Fibroblast plasticity and adaption to the changing mechanical micro-environment of tissue undergoing remodelling is an important part of normal tissue repair. In normal repair, decreasing stresses in the wound bed induces activated myofibroblasts to return to a more quiescent state or undergo apoptosis [117]. Exposure to chronic mechanical stresses can maintains myofibroblast activation. It also stimulates fibroblast ECM production resulting in matrix stiffening, which combined promotes a nonhomeostatic feedback loop that amplifies matrix deposition in a cell-autonomous fashion and promotes fibrosis [118, 119]. An addition pivotal factor in the role of biomechanical force is that TGF-β is regulated by myofibroblast contractile forces and tissue stiffness, thus persistent biomechanical signalling can lead to defective TGF-β signalling and enhance the fibrotic cascade [120, 121] (figure 4).

FIGURE 4

Biomechanical stress can induce mechanosignalling and contribute to dysregulated wound repair. External forces such as compression or spatial restraints act through focal adhesions. Free (G) actin undergoes actin polymerisation. Actomyosin contraction leads to changes in nuclear architecture and chromatin remodelling, allowing activation of mechanoresponsive genes. Mechanical stretch forces activate stretch-activated ion channels, leading to the activation and translocation of transcription factors resulting in activation of mechanoresponsive genes. TF: transcription factor; Ca²⁺: Calcium ions; ECM: extracellular matrix: f actin: fibrous actin; G actin: globular actin. Figure was created with biorender.com.
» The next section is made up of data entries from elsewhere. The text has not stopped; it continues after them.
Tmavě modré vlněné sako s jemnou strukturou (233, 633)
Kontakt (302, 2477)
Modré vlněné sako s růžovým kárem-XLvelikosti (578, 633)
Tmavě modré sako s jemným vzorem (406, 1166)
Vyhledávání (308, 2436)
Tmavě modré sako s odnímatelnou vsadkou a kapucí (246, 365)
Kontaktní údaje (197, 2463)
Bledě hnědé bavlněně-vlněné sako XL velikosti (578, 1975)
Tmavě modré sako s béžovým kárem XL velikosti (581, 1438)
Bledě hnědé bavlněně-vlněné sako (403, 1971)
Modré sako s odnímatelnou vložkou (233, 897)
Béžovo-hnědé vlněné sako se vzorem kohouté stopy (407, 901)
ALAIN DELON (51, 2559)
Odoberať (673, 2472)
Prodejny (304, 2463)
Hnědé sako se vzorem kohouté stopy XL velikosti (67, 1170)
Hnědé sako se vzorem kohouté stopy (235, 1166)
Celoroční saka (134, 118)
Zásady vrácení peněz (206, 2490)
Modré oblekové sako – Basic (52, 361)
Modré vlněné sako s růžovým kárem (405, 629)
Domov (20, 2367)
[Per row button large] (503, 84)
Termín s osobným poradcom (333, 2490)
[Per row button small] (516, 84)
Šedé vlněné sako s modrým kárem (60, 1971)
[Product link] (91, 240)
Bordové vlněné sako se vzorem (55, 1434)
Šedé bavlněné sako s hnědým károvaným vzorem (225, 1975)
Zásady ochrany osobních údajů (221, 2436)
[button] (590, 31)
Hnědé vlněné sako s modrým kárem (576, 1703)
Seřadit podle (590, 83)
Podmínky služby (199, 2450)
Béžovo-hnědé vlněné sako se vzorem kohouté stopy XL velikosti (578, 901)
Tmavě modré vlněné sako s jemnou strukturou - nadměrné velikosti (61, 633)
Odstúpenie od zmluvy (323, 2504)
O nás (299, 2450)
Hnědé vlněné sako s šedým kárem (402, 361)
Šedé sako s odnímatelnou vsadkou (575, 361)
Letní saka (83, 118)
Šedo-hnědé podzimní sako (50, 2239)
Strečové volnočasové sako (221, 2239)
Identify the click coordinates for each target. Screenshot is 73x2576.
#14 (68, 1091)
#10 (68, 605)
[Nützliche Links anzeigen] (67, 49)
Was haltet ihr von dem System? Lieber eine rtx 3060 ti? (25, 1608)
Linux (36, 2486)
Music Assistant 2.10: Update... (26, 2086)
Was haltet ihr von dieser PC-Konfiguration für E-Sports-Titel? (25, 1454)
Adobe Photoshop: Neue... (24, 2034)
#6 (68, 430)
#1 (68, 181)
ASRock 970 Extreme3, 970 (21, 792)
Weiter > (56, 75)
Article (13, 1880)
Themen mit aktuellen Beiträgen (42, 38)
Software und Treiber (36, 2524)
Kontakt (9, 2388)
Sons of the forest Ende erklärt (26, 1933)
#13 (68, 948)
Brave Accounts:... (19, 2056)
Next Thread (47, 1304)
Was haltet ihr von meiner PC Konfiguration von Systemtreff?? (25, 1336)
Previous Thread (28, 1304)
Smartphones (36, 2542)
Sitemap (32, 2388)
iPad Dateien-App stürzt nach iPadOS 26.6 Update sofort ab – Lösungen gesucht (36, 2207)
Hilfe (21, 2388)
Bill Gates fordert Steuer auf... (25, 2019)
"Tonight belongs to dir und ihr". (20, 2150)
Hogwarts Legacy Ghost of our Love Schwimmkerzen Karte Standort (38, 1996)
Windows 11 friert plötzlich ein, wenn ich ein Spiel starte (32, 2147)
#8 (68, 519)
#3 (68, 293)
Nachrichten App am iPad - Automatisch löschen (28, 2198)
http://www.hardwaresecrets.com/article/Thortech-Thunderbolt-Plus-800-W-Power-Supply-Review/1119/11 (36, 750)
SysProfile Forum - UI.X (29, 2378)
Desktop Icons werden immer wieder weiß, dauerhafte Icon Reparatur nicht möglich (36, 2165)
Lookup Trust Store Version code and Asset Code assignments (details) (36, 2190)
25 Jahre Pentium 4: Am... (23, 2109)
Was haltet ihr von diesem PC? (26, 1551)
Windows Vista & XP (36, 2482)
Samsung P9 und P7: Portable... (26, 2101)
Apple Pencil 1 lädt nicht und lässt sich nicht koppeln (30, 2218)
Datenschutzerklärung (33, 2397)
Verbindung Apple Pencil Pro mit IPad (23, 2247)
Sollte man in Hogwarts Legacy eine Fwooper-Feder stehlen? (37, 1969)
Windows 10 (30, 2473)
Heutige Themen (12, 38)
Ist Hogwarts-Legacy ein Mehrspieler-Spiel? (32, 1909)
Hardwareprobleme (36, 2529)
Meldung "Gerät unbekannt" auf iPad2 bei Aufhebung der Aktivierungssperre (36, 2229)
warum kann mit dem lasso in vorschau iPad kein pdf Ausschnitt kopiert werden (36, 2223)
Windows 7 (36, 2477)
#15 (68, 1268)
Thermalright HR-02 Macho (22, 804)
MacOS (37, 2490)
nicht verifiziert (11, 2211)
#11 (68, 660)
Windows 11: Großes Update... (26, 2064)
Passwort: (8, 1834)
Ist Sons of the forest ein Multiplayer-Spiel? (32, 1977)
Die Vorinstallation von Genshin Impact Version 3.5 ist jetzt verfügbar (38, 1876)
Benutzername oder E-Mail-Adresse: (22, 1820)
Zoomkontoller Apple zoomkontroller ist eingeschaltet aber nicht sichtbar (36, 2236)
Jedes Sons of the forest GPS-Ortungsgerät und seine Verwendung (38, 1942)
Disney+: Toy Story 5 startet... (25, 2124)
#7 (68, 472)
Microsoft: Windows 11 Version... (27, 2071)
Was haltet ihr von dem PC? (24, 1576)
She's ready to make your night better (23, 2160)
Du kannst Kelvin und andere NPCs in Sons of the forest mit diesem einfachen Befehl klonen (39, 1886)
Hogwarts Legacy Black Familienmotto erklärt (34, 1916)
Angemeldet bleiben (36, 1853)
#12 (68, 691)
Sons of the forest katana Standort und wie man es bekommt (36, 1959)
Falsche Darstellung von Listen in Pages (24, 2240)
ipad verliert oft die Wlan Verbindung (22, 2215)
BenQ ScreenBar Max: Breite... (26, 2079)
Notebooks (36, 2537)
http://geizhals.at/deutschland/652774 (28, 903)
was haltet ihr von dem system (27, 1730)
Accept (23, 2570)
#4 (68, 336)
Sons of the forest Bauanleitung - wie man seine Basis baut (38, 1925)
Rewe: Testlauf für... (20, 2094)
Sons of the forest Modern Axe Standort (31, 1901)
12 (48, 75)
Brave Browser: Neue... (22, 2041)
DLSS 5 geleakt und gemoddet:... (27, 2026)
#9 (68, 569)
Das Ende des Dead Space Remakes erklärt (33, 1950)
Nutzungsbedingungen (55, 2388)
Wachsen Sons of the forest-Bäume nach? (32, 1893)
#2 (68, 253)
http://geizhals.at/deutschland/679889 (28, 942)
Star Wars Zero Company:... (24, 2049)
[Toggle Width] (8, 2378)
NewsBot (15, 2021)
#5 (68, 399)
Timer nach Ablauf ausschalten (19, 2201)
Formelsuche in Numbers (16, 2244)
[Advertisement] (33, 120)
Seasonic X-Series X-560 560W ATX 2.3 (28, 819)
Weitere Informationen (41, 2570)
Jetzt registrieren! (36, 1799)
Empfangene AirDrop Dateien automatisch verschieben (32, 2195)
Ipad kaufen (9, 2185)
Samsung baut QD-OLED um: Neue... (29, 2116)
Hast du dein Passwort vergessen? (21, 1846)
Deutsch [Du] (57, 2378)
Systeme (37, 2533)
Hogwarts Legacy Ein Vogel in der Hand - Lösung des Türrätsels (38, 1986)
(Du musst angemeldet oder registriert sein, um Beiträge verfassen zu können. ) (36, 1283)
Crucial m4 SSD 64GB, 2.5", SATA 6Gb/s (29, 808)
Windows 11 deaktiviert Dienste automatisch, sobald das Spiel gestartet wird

Using biological innovations to inform PI-SGS management

Advances in intubation with the use of video-laryngoscopes reduce excessive, repeated intubations and trauma to the subglottis. The development of an improved range of endotracheal tubes with low pressure cuffs has also helped greatly. In children the use of the microcuff tube with a distal low pressure cuff has reduced the incidence of subglottic trauma and stenosis, as discussed in depth in [122]. Early tracheostomy in adult intensive care units thus avoiding prolonged intubation, pressure monitoring and better training have all contributed to reducing the incidence of PI-SGS [123].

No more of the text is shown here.